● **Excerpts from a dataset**
◆ ◆ ◆ ◆ ◆
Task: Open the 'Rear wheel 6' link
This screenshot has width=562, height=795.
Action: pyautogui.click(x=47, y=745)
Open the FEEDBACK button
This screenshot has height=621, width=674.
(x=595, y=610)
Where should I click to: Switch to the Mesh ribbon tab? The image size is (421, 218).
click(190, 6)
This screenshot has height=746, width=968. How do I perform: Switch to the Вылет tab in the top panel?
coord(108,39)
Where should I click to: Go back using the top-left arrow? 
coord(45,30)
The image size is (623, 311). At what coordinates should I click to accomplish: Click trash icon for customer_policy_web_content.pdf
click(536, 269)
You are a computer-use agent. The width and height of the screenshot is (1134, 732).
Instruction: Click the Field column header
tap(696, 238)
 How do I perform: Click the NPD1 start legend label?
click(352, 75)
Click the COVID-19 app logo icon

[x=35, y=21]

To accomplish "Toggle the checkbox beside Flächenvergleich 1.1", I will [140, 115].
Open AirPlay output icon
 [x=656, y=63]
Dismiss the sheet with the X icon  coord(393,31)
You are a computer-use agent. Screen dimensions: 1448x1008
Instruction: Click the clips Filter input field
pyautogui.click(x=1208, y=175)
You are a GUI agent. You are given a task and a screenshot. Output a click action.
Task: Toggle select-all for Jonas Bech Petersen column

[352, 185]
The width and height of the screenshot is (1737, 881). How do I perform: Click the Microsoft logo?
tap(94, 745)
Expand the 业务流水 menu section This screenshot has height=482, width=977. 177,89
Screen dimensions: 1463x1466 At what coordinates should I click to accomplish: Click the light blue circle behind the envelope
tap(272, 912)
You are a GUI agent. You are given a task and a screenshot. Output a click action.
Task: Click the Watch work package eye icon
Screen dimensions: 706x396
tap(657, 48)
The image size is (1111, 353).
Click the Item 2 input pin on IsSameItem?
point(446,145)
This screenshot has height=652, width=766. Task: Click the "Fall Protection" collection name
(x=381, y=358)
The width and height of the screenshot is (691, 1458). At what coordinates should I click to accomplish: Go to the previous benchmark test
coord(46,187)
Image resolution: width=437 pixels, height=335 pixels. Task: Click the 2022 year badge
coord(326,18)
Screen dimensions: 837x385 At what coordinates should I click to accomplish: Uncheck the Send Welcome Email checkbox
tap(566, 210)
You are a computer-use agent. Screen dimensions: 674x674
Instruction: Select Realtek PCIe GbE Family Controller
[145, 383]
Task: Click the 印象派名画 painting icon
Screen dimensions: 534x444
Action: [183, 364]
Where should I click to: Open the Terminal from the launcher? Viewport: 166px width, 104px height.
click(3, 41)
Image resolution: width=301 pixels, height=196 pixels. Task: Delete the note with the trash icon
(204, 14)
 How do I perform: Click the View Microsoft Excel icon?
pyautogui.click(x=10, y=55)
◆ ◆ ◆ ◆ ◆
● **PROMPT**
What belongs in the answer is each line of the data that has the word "agent".

● **EXERCISE RESULT**
You are a computer-use agent. The width and height of the screenshot is (1134, 732).
You are a computer-use agent. Screen dimensions: 1448x1008
You are a GUI agent. You are given a task and a screenshot. Output a click action.
You are a GUI agent. You are given a task and a screenshot. Output a click action.
You are a computer-use agent. Screen dimensions: 674x674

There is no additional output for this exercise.